Irbesartan Ameliorates Diabetic Nephropathy by Suppressing the RANKL-RANK-NF-κB Pathway in Type 2 Diabetic db/db Mice

  • Xiao-Wen Chen,
  • Xiao-Yan Du,
  • Yu-Xian Wang,
  • Jian-Cheng Wang,
  • Wen-Ting Liu,
  • Wen-Jing Chen,
  • Hong-Yu Li,
  • Fen-Fen Peng,
  • Zhao-Zhong Xu,
  • Hong-Xin Niu,
  • Hai-Bo Long

DOI
https://doi.org/10.1155/2016/1405924
Journal volume & issue
Vol. 2016

Abstract

Read online

The receptor activator of NF-κB ligand (RANKL) and its receptor RANK are overexpressed in focal segmental glomerular sclerosis (FSGS), IgA nephropathy (IgAN), and membranous nephropathy (MN).
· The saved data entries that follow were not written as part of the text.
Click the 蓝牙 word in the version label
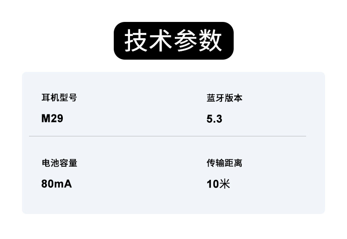 pyautogui.click(x=216, y=98)
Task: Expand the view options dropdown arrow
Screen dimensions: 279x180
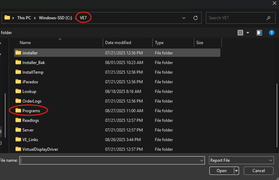Action: (x=248, y=33)
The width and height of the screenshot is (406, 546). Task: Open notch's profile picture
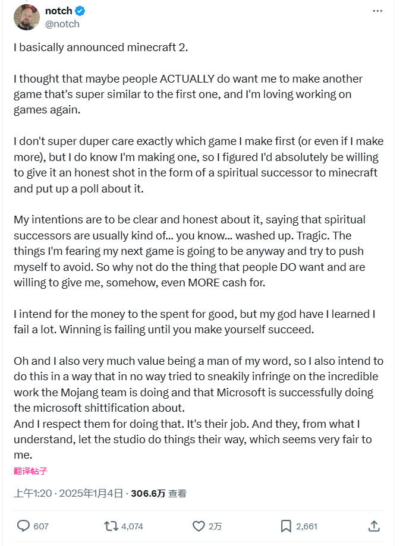(x=26, y=17)
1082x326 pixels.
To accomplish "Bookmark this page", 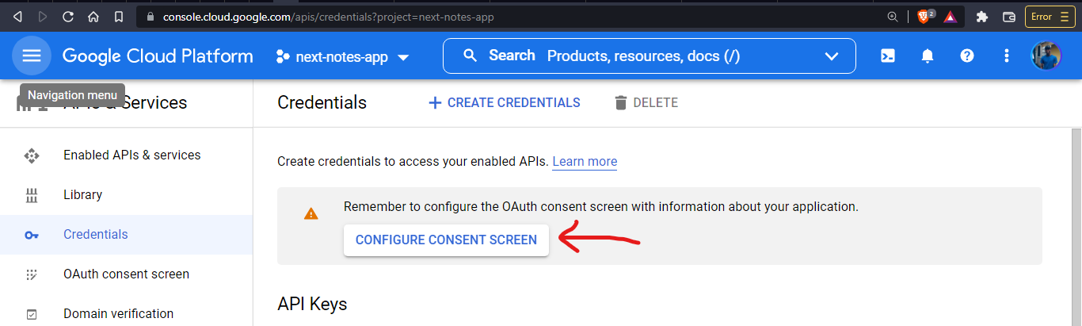I will [119, 16].
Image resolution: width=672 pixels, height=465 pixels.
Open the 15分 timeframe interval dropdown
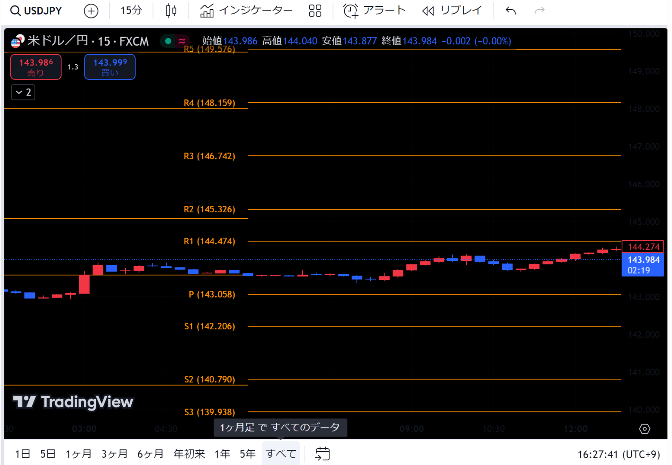131,11
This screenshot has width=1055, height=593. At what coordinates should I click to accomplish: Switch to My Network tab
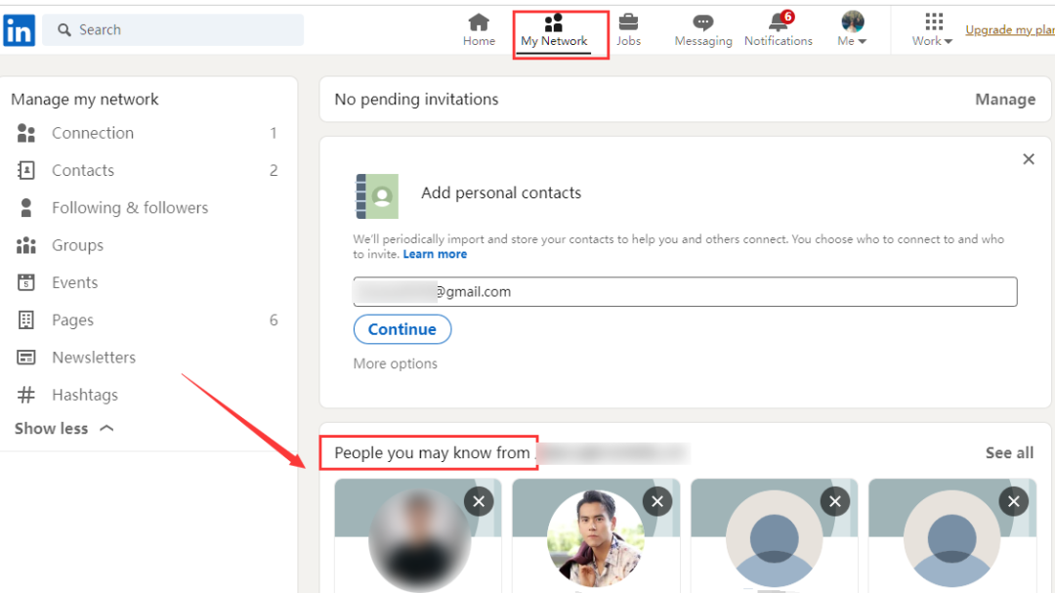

However, the expression and the potential roles of RANKL and RANK in diabetic nephropathy (DN) remain unclear. Irbesartan (Irb) has beneficial effects against diabetes-induced renal damage, but its mechanisms are poorly understood. Our present study investigated the effects of Irb in DN and whether the renal protective effects of Irb are mediated by RANKL/RANK and the downstream NF-κB pathway in db/db mice. Our results showed that db/db mice revealed severe metabolic abnormalities, renal dysfunction, podocyte injury, and increased MCP-1; these symptoms were reversed by Irb. At the molecular level, RANKL and RANK were overexpressed in the kidneys of db/db mice and Irb downregulated RANKL and RANK and inhibited the downstream NF-κB pathway. Our study suggests that Irb can ameliorate DN by suppressing the RANKL-RANK-NF-κB pathway.